**Direction:** Reproduce the lines below word for word.

====== Entries supplied ======

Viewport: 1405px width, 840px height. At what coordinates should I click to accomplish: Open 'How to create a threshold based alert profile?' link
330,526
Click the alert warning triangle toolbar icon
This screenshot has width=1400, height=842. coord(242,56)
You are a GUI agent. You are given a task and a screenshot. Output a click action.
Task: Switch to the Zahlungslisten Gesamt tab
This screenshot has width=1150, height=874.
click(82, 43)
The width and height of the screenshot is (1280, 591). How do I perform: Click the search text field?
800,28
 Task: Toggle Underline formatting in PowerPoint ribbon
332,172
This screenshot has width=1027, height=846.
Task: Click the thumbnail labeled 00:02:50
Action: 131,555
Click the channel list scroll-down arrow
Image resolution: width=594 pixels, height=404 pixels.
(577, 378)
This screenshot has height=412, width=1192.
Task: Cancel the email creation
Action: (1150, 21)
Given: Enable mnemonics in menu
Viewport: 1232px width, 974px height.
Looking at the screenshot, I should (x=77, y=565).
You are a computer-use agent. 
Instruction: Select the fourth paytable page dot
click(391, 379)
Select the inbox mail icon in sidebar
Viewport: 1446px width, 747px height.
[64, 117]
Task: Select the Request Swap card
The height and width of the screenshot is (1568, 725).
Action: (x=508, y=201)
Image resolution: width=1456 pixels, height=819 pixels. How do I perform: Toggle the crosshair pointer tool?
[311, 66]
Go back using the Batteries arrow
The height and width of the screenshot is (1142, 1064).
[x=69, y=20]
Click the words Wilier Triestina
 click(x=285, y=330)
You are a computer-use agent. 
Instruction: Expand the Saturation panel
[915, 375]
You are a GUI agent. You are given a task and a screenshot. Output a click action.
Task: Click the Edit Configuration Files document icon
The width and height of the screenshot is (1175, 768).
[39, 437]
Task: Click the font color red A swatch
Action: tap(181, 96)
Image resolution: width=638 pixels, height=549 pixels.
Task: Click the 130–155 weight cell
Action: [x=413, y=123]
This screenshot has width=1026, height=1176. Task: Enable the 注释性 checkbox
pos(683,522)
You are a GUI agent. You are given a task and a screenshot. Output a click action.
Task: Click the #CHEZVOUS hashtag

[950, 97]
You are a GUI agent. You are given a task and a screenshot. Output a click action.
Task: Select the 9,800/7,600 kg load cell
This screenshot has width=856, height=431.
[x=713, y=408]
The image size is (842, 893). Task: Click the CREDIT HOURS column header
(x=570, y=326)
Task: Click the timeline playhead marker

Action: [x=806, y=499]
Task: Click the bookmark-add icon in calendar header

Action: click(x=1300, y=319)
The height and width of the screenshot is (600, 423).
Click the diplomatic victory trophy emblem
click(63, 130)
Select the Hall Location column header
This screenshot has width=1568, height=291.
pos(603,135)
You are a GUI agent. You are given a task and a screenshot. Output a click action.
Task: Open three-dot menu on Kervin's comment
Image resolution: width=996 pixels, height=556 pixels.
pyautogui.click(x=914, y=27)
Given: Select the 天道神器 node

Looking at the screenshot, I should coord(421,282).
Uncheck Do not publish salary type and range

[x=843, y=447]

======

**Exercise output:**
Viewport: 1405px width, 840px height. At what coordinates should I click to accomplish: Open 'How to create a threshold based alert profile?' link
330,526
Click the alert warning triangle toolbar icon
This screenshot has width=1400, height=842. coord(242,56)
You are a GUI agent. You are given a task and a screenshot. Output a click action.
Task: Switch to the Zahlungslisten Gesamt tab
This screenshot has width=1150, height=874.
click(82, 43)
The width and height of the screenshot is (1280, 591). How do I perform: Click the search text field?
800,28
 Task: Toggle Underline formatting in PowerPoint ribbon
332,172
This screenshot has width=1027, height=846.
Task: Click the thumbnail labeled 00:02:50
Action: 131,555
Click the channel list scroll-down arrow
Image resolution: width=594 pixels, height=404 pixels.
(577, 378)
This screenshot has height=412, width=1192.
Task: Cancel the email creation
Action: (1150, 21)
Given: Enable mnemonics in menu
Viewport: 1232px width, 974px height.
Looking at the screenshot, I should (x=77, y=565).
You are a computer-use agent. 
Instruction: Select the fourth paytable page dot
click(391, 379)
Select the inbox mail icon in sidebar
Viewport: 1446px width, 747px height.
[64, 117]
Task: Select the Request Swap card
The height and width of the screenshot is (1568, 725).
Action: (x=508, y=201)
Image resolution: width=1456 pixels, height=819 pixels. How do I perform: Toggle the crosshair pointer tool?
[311, 66]
Go back using the Batteries arrow
The height and width of the screenshot is (1142, 1064).
[x=69, y=20]
Click the words Wilier Triestina
 click(x=285, y=330)
You are a computer-use agent. 
Instruction: Expand the Saturation panel
[915, 375]
You are a GUI agent. You are given a task and a screenshot. Output a click action.
Task: Click the Edit Configuration Files document icon
The width and height of the screenshot is (1175, 768).
[39, 437]
Task: Click the font color red A swatch
Action: tap(181, 96)
Image resolution: width=638 pixels, height=549 pixels.
Task: Click the 130–155 weight cell
Action: [x=413, y=123]
This screenshot has width=1026, height=1176. Task: Enable the 注释性 checkbox
pos(683,522)
You are a GUI agent. You are given a task and a screenshot. Output a click action.
Task: Click the #CHEZVOUS hashtag

[950, 97]
You are a GUI agent. You are given a task and a screenshot. Output a click action.
Task: Select the 9,800/7,600 kg load cell
This screenshot has width=856, height=431.
[x=713, y=408]
The image size is (842, 893). Task: Click the CREDIT HOURS column header
(x=570, y=326)
Task: Click the timeline playhead marker

Action: [x=806, y=499]
Task: Click the bookmark-add icon in calendar header

Action: click(x=1300, y=319)
The height and width of the screenshot is (600, 423).
Click the diplomatic victory trophy emblem
click(63, 130)
Select the Hall Location column header
This screenshot has width=1568, height=291.
pos(603,135)
You are a GUI agent. You are given a task and a screenshot. Output a click action.
Task: Open three-dot menu on Kervin's comment
Image resolution: width=996 pixels, height=556 pixels.
pyautogui.click(x=914, y=27)
Given: Select the 天道神器 node

Looking at the screenshot, I should coord(421,282).
Uncheck Do not publish salary type and range

[x=843, y=447]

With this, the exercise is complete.